**Document:**
▼
What’s New This Quarter
As 2015 begins, Boston is prospering across a wide range of industry sectors, and demand is high for the IT experts who will keep that growth going. “Financial services are one of the largest industries in Boston, and we’re seeing a couple of main growth areas,” said Darrin Lang, CEO of Boston-based Labur, a staffing consultancy. “Firms are investing again in their proprietary technology platforms for trading and portfolio management and are trying to become more efficient in the ways they do their business throughout the enterprise.”
But it’s not just finance. It turns out that Massachusetts employs more people in biotech R&D than any other state, and it pulls in more funding from the National Institutes of Health than any other state—more than double the money collected by second-place Texas. Among those hiring in this sector: Sudbury-based TruTouch Technologies.
In the entertainment space, Internet radio leader Pandora will be growing its mobile-marketing business in Boston, where it’s based in the Prudential Center. GSN Games, which creates Web and mobile games, will be moving its 130 employees into Boston from Waltham. Christian Meyer, senior vice president and general manager of GSN.com, told Beta Boston that the ability to hire was a key factor in the decision: “We needed to be able to hire more quickly and attract great talent at higher velocity. This was really about talent.”
One company moving in precisely the opposite direction is Yottaa, a cloud software firm that optimizes websites for companies that want to deliver a high-quality user experience. The company plans to move from Boston to Waltham and double its current workforce of 70 by the end of 2015. Waltham was chosen as the ideal location for a move because of the high-quality, experienced employee base that can be tapped there, Vick Vaishnavi, president and CEO of Yottaa, told the Boston Business Journal.
In healthcare, CVS Health, the country’s second-biggest drugstore chain, announced it would open a technology development center in Boston. The CVS Health Digital Innovation Lab will employ about 100 people, some of whom will move from the company’s headquarters in Woonsocket, Rhode Island. “We may not hire all 100 next year, but we’re going to hire a lot,” CVS SVP and Chief Digital Officer Brian Tilzer told The Boston Globe.
▲
**Problems to work on:**
a) Copy the Boston hiring article from "One company moving" through "Boston Business Journal.", swapping "workforce" for "staff".
b) Pick up the Boston hiring article after its last sentence and keep it going.
The records that come next are separate material and have nothing to do with the Boston hiring article.

**Data section:**
▼
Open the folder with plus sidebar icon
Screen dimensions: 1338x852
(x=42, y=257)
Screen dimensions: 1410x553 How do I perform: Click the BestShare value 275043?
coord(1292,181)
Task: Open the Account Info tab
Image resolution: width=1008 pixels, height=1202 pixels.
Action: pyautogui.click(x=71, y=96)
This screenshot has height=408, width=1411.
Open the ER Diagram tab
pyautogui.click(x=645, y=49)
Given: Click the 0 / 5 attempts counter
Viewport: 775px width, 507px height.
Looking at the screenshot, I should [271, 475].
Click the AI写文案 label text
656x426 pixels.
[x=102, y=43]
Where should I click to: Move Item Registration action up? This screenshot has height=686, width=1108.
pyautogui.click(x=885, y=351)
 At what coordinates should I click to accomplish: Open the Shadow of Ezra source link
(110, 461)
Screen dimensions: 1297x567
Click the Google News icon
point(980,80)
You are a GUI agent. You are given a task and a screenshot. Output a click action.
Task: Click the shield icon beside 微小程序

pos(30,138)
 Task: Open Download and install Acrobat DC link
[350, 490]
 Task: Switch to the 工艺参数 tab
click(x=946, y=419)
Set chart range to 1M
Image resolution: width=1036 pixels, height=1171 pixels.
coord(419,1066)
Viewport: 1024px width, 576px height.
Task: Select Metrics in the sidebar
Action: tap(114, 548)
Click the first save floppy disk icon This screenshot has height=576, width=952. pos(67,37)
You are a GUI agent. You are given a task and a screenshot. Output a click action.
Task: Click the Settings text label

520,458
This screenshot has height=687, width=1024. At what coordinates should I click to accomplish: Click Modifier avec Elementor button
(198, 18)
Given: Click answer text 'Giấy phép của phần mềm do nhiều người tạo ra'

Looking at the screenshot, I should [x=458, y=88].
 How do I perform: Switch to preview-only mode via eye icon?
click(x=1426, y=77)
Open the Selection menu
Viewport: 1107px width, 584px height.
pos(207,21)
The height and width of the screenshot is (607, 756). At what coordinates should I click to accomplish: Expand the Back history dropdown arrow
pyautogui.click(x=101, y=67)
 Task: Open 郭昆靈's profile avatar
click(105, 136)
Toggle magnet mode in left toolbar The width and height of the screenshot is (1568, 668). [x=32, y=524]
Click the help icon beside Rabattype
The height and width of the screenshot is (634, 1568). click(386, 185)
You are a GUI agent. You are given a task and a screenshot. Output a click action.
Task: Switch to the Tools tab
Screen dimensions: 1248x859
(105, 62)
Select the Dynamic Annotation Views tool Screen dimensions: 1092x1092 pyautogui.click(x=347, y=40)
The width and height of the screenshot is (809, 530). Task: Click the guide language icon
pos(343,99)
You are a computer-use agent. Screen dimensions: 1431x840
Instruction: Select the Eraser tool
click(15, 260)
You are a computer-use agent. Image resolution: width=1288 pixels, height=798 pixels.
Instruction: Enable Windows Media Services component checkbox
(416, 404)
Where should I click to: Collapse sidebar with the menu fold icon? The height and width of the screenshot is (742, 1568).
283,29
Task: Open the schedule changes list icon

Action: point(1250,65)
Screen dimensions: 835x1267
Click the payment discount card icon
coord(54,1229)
▲
**Replies:**
a)
One company moving in precisely the opposite direction is Yottaa, a cloud software firm that optimizes websites for companies that want to deliver a high-quality user experience. The company plans to move from Boston to Waltham and double its current staff of 70 by the end of 2015. Waltham was chosen as the ideal location for a move because of the high-quality, experienced employee base that can be tapped there, Vick Vaishnavi, president and CEO of Yottaa, told the Boston Business Journal.

b)
Another well-known name to expand its presence in town is Amazon, which may bring not only 1,000 warehouse jobs to Fall River but also 123 higher-paying jobs to the Boston area. Some will be at North Reading-based Kiva Systems, which Amazon acquired in 2012 to supply its warehouse robots, and some positions will be at Amazon’s Kendall Square office and include jobs in Amazon Web Services (AWS). Amazon’s recently expanded Kendall office has space for up to 800 workers.
Boston small businesses are also seeing a boost. Forty-four percent of Boston small business owners are planning to hire over the next 12 months, according to the fall 2014 Bank of America Small Business Owner Report. That’s a big increase over the last two years, when only 28 percent (2013) and 24 percent (2012) of small business owners planned to hire. “Boston entrepreneurs are increasingly optimistic about hiring new employees and growing their businesses,” said Colleen Matteson, Boston Small Business Banking manager at Bank of America.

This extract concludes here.